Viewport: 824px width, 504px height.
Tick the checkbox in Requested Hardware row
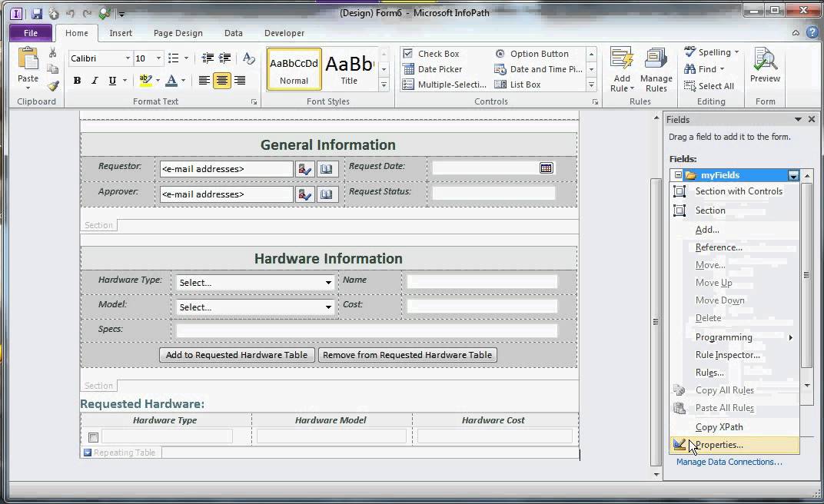[x=94, y=437]
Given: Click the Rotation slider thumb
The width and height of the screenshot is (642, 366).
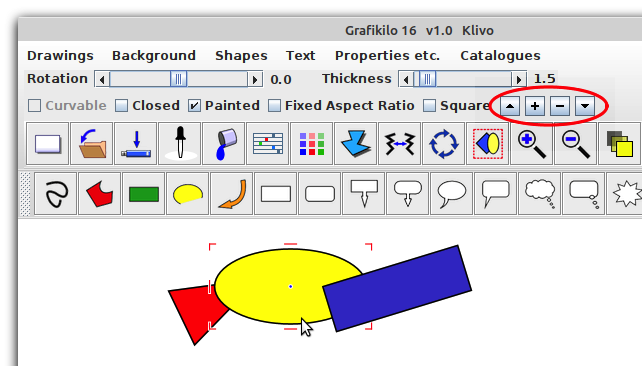Looking at the screenshot, I should click(179, 79).

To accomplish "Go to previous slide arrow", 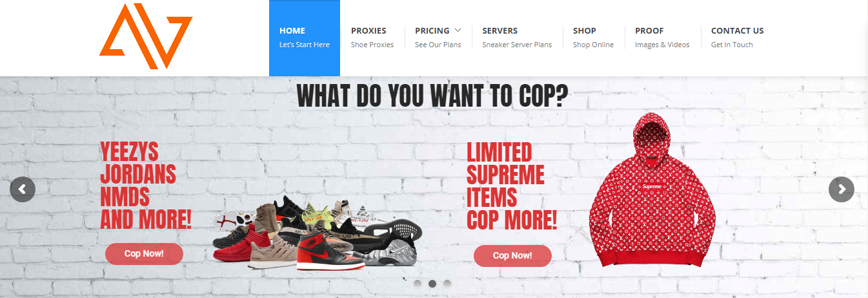I will [23, 189].
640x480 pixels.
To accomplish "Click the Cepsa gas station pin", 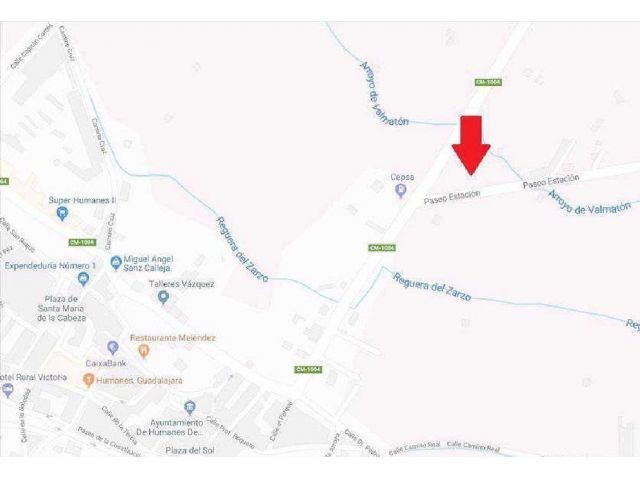I will (x=401, y=191).
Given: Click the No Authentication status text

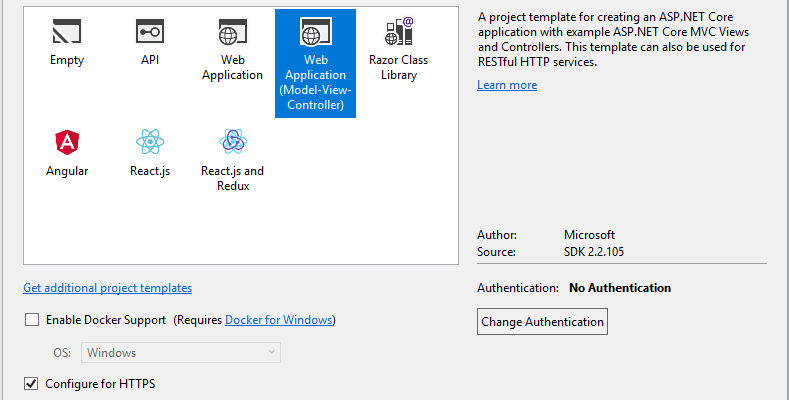Looking at the screenshot, I should click(619, 288).
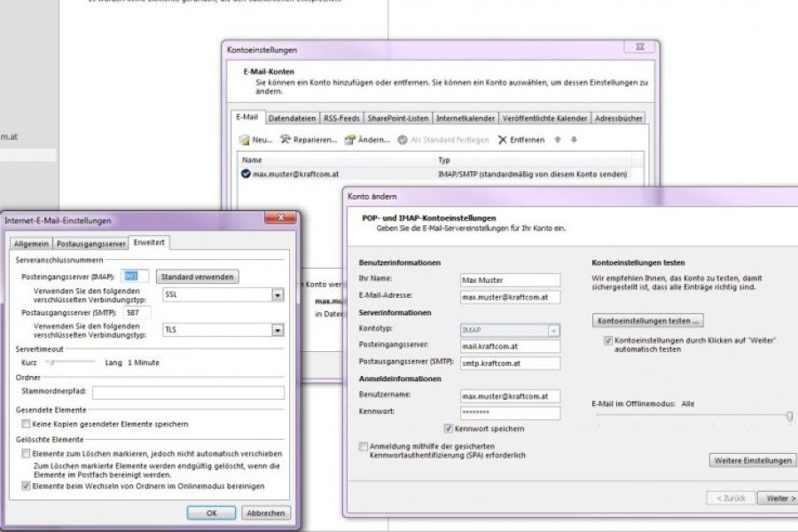Click the Entfernen X icon
The width and height of the screenshot is (798, 532).
click(x=503, y=140)
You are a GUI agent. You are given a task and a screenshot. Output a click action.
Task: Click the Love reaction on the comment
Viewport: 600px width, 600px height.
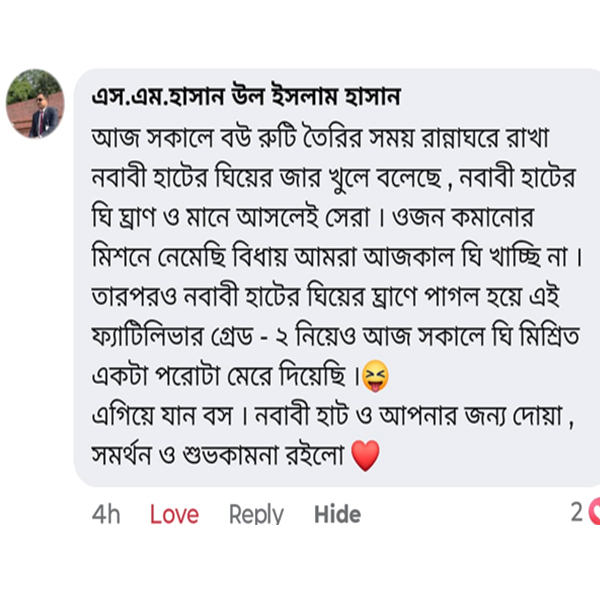[x=174, y=514]
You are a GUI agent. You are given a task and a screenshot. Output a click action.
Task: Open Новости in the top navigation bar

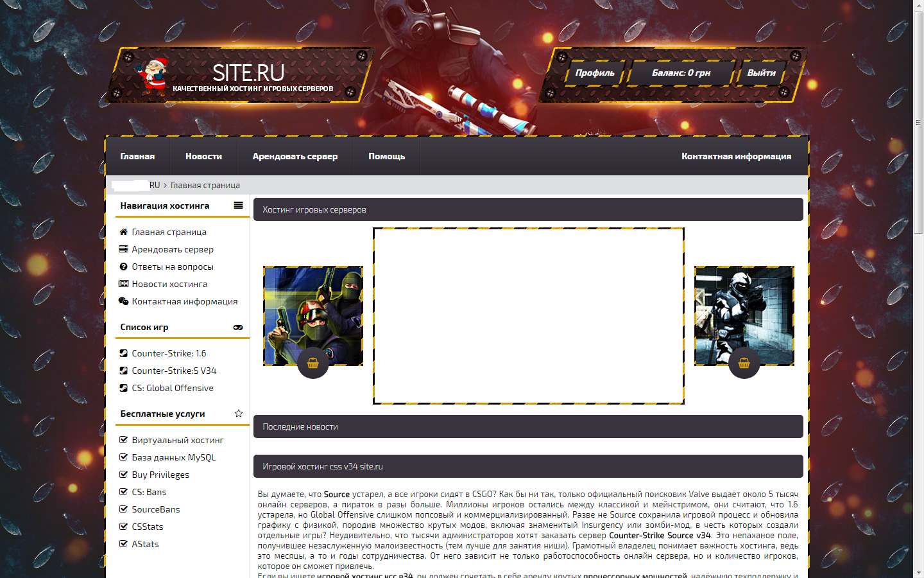[203, 156]
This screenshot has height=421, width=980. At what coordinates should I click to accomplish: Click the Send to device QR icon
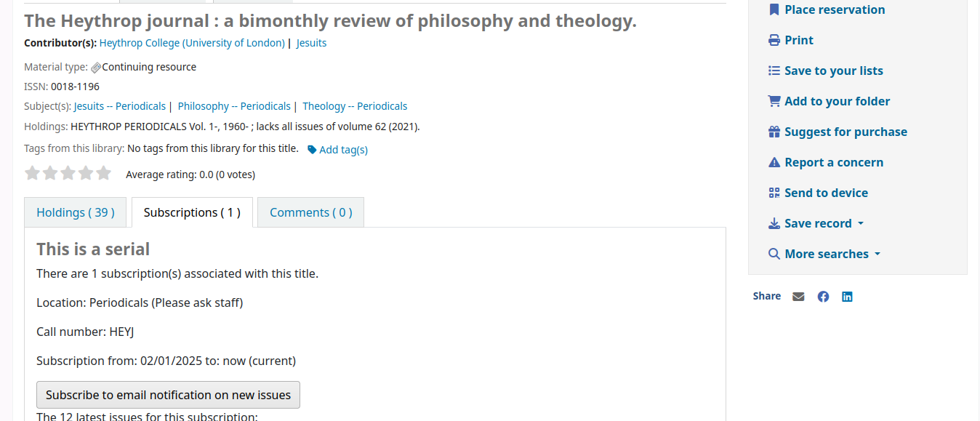tap(774, 193)
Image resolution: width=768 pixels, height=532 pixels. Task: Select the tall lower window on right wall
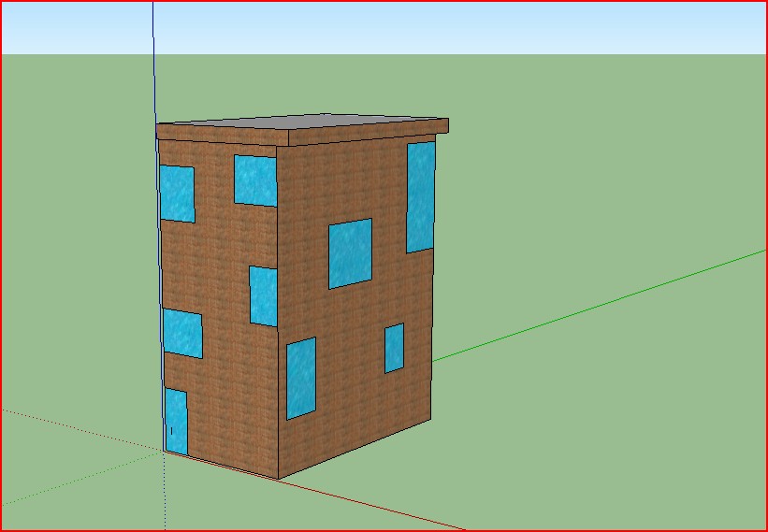coord(300,379)
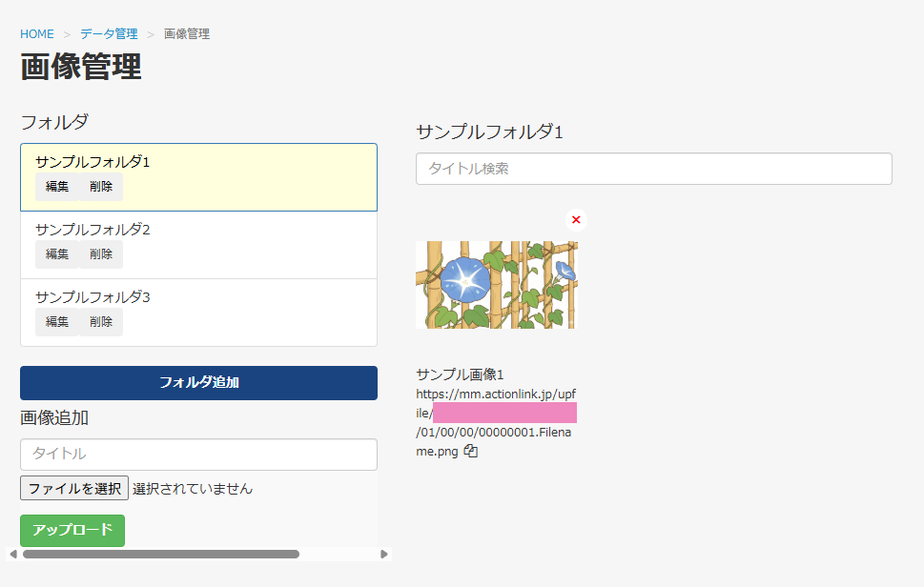Focus the タイトル検索 search field

click(x=653, y=169)
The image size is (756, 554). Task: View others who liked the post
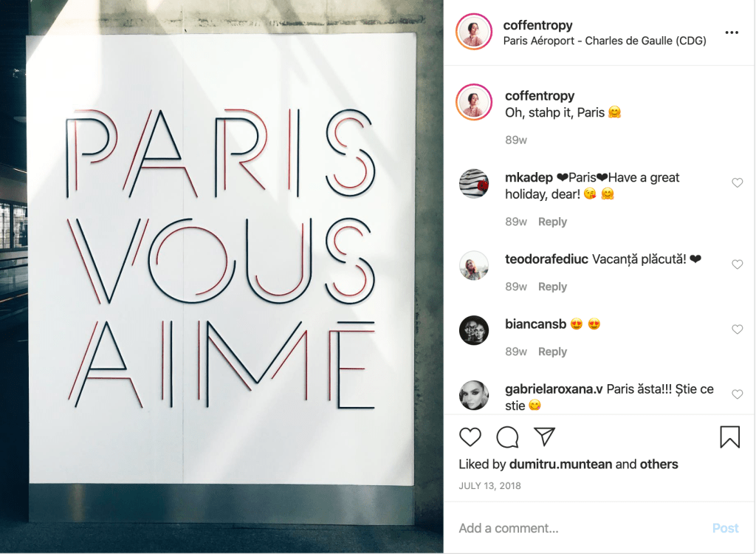pyautogui.click(x=659, y=464)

* _Exercise objective_:
Starting at the line that holds "The image size", print each line through the last one of the entries above, exactly and with both ends included; no pictures.

* _Solution to this problem_:
The image size is (756, 554). Task: View others who liked the post
pyautogui.click(x=659, y=464)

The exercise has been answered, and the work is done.